- [Task brief] Rewrite the listing below, putting "Find an element on the screen" wherever "Locate an element on the screen" appears and leaving everything else unchanged.

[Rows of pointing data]

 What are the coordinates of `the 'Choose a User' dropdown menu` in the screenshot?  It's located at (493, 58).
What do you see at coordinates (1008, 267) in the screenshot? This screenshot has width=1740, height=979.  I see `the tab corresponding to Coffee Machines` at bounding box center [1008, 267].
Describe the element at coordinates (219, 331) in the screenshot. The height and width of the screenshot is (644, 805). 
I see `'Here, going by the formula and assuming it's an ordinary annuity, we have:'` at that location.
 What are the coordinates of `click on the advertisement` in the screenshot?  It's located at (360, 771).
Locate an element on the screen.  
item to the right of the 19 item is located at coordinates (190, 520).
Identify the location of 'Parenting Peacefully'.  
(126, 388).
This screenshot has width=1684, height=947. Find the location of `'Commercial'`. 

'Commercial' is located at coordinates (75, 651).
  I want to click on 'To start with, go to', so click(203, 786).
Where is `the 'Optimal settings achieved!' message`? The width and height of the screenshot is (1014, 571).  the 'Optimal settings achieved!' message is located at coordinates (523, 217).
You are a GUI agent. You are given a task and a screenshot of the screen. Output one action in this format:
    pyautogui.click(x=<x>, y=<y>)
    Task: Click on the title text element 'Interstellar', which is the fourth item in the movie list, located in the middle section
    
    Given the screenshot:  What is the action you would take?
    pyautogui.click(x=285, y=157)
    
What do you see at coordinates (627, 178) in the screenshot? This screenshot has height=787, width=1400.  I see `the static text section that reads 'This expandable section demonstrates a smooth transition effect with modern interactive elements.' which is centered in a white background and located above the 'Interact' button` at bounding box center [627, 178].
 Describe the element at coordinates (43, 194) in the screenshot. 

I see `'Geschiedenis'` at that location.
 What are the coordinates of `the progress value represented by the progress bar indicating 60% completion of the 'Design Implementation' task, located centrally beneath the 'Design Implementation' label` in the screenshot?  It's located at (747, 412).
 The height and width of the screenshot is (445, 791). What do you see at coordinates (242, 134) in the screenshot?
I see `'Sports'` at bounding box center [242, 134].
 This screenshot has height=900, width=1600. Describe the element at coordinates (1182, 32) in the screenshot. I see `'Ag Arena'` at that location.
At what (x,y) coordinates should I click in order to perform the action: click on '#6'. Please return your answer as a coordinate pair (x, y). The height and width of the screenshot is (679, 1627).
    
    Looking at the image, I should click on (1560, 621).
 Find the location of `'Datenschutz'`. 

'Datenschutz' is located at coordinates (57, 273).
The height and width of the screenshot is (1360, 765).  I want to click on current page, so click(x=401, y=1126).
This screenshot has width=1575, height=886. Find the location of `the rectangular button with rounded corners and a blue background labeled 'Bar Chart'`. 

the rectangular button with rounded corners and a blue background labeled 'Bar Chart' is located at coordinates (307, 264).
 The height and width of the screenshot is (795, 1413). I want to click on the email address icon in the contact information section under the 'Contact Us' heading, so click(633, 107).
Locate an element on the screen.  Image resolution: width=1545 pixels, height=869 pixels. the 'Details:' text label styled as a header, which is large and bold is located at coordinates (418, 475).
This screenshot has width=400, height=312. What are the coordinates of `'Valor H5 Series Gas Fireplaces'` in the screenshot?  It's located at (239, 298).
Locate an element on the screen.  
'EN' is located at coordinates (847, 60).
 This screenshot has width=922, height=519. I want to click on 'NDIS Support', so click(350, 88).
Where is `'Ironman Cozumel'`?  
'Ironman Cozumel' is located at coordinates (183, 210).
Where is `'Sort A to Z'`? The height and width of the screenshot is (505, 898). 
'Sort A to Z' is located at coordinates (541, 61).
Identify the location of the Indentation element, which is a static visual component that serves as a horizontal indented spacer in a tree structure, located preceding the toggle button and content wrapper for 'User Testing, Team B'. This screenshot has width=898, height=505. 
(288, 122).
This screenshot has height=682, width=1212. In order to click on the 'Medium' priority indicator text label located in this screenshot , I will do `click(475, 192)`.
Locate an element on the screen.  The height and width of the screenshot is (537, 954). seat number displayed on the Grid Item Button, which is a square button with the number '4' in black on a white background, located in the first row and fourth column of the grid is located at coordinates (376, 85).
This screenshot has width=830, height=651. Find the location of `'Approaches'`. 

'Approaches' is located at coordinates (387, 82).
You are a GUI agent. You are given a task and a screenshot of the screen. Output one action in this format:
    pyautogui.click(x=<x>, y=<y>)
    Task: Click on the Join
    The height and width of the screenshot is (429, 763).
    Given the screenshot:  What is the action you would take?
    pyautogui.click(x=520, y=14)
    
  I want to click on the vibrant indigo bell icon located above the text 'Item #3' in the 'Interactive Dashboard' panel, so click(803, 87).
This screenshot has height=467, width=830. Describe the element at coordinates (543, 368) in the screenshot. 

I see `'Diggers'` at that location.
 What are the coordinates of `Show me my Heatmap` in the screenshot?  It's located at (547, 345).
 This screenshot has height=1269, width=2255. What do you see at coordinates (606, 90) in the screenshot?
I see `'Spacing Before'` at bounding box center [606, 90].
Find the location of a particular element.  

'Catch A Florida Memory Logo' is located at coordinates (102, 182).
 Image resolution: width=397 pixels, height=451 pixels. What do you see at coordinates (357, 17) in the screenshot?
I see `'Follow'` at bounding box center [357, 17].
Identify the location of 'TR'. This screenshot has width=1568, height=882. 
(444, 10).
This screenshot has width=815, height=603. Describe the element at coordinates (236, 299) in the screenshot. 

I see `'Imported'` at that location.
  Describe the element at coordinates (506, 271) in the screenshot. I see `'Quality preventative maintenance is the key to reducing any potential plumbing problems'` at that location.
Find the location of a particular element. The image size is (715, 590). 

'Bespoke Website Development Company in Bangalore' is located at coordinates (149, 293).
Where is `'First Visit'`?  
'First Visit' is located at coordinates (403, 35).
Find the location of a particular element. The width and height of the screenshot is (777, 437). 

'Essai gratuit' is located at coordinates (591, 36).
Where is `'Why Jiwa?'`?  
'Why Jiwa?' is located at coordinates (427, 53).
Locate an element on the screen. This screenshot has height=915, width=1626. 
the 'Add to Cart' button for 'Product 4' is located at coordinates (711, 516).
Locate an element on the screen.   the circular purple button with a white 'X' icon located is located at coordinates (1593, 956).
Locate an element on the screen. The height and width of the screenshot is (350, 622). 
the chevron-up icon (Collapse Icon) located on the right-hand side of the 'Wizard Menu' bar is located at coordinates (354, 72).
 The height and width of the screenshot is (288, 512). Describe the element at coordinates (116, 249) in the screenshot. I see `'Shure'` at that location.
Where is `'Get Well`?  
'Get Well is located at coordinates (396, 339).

- [Problem solution]
 What are the coordinates of `the 'Choose a User' dropdown menu` in the screenshot?  It's located at (493, 58).
What do you see at coordinates (1008, 267) in the screenshot? This screenshot has width=1740, height=979.  I see `the tab corresponding to Coffee Machines` at bounding box center [1008, 267].
Describe the element at coordinates (219, 331) in the screenshot. The height and width of the screenshot is (644, 805). 
I see `'Here, going by the formula and assuming it's an ordinary annuity, we have:'` at that location.
 What are the coordinates of `click on the advertisement` in the screenshot?  It's located at (360, 771).
Find an element on the screen.  
item to the right of the 19 item is located at coordinates (190, 520).
Identify the location of 'Parenting Peacefully'.  
(126, 388).
This screenshot has width=1684, height=947. Find the location of `'Commercial'`. 

'Commercial' is located at coordinates (75, 651).
  I want to click on 'To start with, go to', so click(203, 786).
Where is `the 'Optimal settings achieved!' message`? The width and height of the screenshot is (1014, 571).  the 'Optimal settings achieved!' message is located at coordinates (523, 217).
You are a GUI agent. You are given a task and a screenshot of the screen. Output one action in this format:
    pyautogui.click(x=<x>, y=<y>)
    Task: Click on the title text element 'Interstellar', which is the fourth item in the movie list, located in the middle section
    
    Given the screenshot:  What is the action you would take?
    pyautogui.click(x=285, y=157)
    
What do you see at coordinates (627, 178) in the screenshot? This screenshot has height=787, width=1400.  I see `the static text section that reads 'This expandable section demonstrates a smooth transition effect with modern interactive elements.' which is centered in a white background and located above the 'Interact' button` at bounding box center [627, 178].
 Describe the element at coordinates (43, 194) in the screenshot. 

I see `'Geschiedenis'` at that location.
 What are the coordinates of `the progress value represented by the progress bar indicating 60% completion of the 'Design Implementation' task, located centrally beneath the 'Design Implementation' label` in the screenshot?  It's located at (747, 412).
 The height and width of the screenshot is (445, 791). What do you see at coordinates (242, 134) in the screenshot?
I see `'Sports'` at bounding box center [242, 134].
 This screenshot has height=900, width=1600. Describe the element at coordinates (1182, 32) in the screenshot. I see `'Ag Arena'` at that location.
At what (x,y) coordinates should I click in order to perform the action: click on '#6'. Please return your answer as a coordinate pair (x, y). The height and width of the screenshot is (679, 1627).
    
    Looking at the image, I should click on (1560, 621).
 Find the location of `'Datenschutz'`. 

'Datenschutz' is located at coordinates (57, 273).
The height and width of the screenshot is (1360, 765).  I want to click on current page, so click(x=401, y=1126).
This screenshot has width=1575, height=886. Find the location of `the rectangular button with rounded corners and a blue background labeled 'Bar Chart'`. 

the rectangular button with rounded corners and a blue background labeled 'Bar Chart' is located at coordinates (307, 264).
 The height and width of the screenshot is (795, 1413). I want to click on the email address icon in the contact information section under the 'Contact Us' heading, so click(633, 107).
Find an element on the screen.  Image resolution: width=1545 pixels, height=869 pixels. the 'Details:' text label styled as a header, which is large and bold is located at coordinates (418, 475).
This screenshot has width=400, height=312. What are the coordinates of `'Valor H5 Series Gas Fireplaces'` in the screenshot?  It's located at (239, 298).
Find an element on the screen.  
'EN' is located at coordinates (847, 60).
 This screenshot has width=922, height=519. I want to click on 'NDIS Support', so click(350, 88).
Where is `'Ironman Cozumel'`?  
'Ironman Cozumel' is located at coordinates (183, 210).
Where is `'Sort A to Z'`? The height and width of the screenshot is (505, 898). 
'Sort A to Z' is located at coordinates (541, 61).
Identify the location of the Indentation element, which is a static visual component that serves as a horizontal indented spacer in a tree structure, located preceding the toggle button and content wrapper for 'User Testing, Team B'. This screenshot has width=898, height=505. 
(288, 122).
This screenshot has height=682, width=1212. In order to click on the 'Medium' priority indicator text label located in this screenshot , I will do `click(475, 192)`.
Find an element on the screen.  The height and width of the screenshot is (537, 954). seat number displayed on the Grid Item Button, which is a square button with the number '4' in black on a white background, located in the first row and fourth column of the grid is located at coordinates (376, 85).
This screenshot has width=830, height=651. Find the location of `'Approaches'`. 

'Approaches' is located at coordinates (387, 82).
You are a GUI agent. You are given a task and a screenshot of the screen. Output one action in this format:
    pyautogui.click(x=<x>, y=<y>)
    Task: Click on the Join
    The height and width of the screenshot is (429, 763).
    Given the screenshot:  What is the action you would take?
    pyautogui.click(x=520, y=14)
    
  I want to click on the vibrant indigo bell icon located above the text 'Item #3' in the 'Interactive Dashboard' panel, so click(803, 87).
This screenshot has height=467, width=830. Describe the element at coordinates (543, 368) in the screenshot. 

I see `'Diggers'` at that location.
 What are the coordinates of `Show me my Heatmap` in the screenshot?  It's located at (547, 345).
 This screenshot has height=1269, width=2255. What do you see at coordinates (606, 90) in the screenshot?
I see `'Spacing Before'` at bounding box center [606, 90].
Find the location of a particular element.  

'Catch A Florida Memory Logo' is located at coordinates (102, 182).
 Image resolution: width=397 pixels, height=451 pixels. What do you see at coordinates (357, 17) in the screenshot?
I see `'Follow'` at bounding box center [357, 17].
Identify the location of 'TR'. This screenshot has width=1568, height=882. 
(444, 10).
This screenshot has width=815, height=603. Describe the element at coordinates (236, 299) in the screenshot. 

I see `'Imported'` at that location.
  Describe the element at coordinates (506, 271) in the screenshot. I see `'Quality preventative maintenance is the key to reducing any potential plumbing problems'` at that location.
Find the location of a particular element. The image size is (715, 590). 

'Bespoke Website Development Company in Bangalore' is located at coordinates (149, 293).
Where is `'First Visit'`?  
'First Visit' is located at coordinates (403, 35).
Find the location of a particular element. The width and height of the screenshot is (777, 437). 

'Essai gratuit' is located at coordinates (591, 36).
Where is `'Why Jiwa?'`?  
'Why Jiwa?' is located at coordinates (427, 53).
Find an element on the screen. This screenshot has height=915, width=1626. 
the 'Add to Cart' button for 'Product 4' is located at coordinates (711, 516).
Find an element on the screen.   the circular purple button with a white 'X' icon located is located at coordinates (1593, 956).
Find an element on the screen. The height and width of the screenshot is (350, 622). 
the chevron-up icon (Collapse Icon) located on the right-hand side of the 'Wizard Menu' bar is located at coordinates (354, 72).
 The height and width of the screenshot is (288, 512). Describe the element at coordinates (116, 249) in the screenshot. I see `'Shure'` at that location.
Where is `'Get Well`?  
'Get Well is located at coordinates (396, 339).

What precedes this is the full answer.